PDA

View Full Version : Help coding


alexh
08 August 2006, 17:47
Is there a simple way to Mirror data?

My input data sets are very confined, they are just "one-hot". Meaning that only 1-bit can be set at once.

0001 ($1) = 1000 ($8)
0010 ($2) = 0100 ($4)
0100 ($4) = 0010 ($2)
1000 ($8) = 0001 ($1)

I actually need to Mirror then invert

0001 ($1) = 0111 ($7)
0010 ($2) = 1011 ($B)
0100 ($4) = 1101 ($D)
1000 ($8) = 1110 ($E)

If there isnt a simple arithmetical technique I'll just implement a switch statement in ASM.

I have the usual MOVE, NOT, AND, XOR, OR, SL, SR opcodes etc.

Npl
08 August 2006, 23:03
Im pretty sure they aint an easy way. I`d use a 256-entry table with inverted bytes.

Codetapper
08 August 2006, 23:17
I'm not sure what you mean by one hot, do you mean they are always one bit set? If that is the case, you can get around the table problem, as you know which bit is set so can mirror it by setting the mirrored bit straight away then doing the not operation on it.

But if that isn't the case, a 256 byte table that you generate is probably the best way to go, and you can fill in the mirrored not'd version at the same time meaning a byte lookup will be very quick.

girv
09 August 2006, 02:45
I remember asking this question years ago on csa.games I think. I wanted to reverse the order of bits in a byte or word. The best anyone came up with was a lookup table, just like the others have said already.

Also, avoid the switch statement approach if performance is important.

alexh
09 August 2006, 15:03
I'm not sure what you mean by one hot, do you mean they are always one bit set?

Oops. Sorry for not explaining. One-Hot (in this case) means that only one bit can be set at once. Think of each bit as being a mutually exclusive flag.
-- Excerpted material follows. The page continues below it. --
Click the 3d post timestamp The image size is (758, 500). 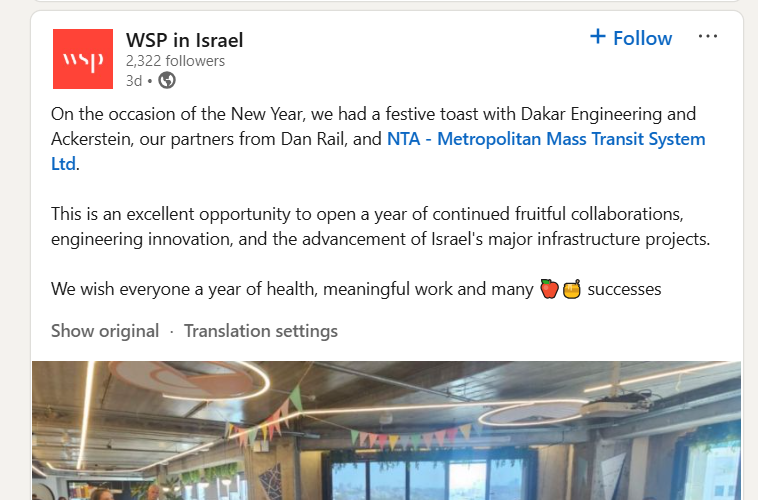(133, 81)
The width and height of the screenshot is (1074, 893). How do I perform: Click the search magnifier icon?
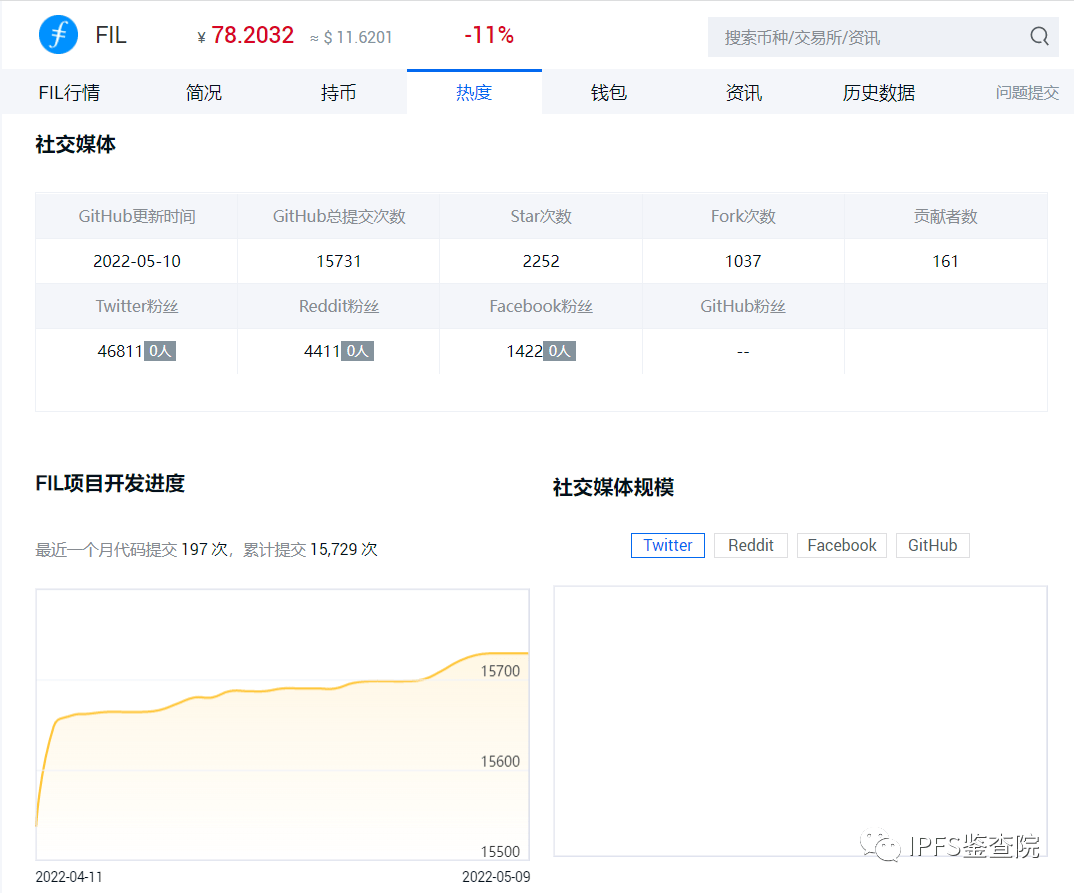[1038, 36]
If that is the case, you can get around the table problem, as you know which bit is set so can mirror it by setting the mirrored bit straight away then doing the not operation on it.
The data is an input, an interrupt status register. You dont know which of the four bits is set. It could be any of them.

But if that isn't the case, a 256 byte table that you generate is probably the best way to go
Because it is "one-hot" it's effectively just a 4-entry lookup table. But I dont have any memory (other than instruction memory) so I cannot implement a true lookup table.

But I was hoping there was a simple arithmetic operation so that I wouldnt have to do any SUBI+BCC instructions.

girv
09 August 2006, 15:54
The data is an input, an interrupt status register. You dont know which of the four bits is set. It could be any of them.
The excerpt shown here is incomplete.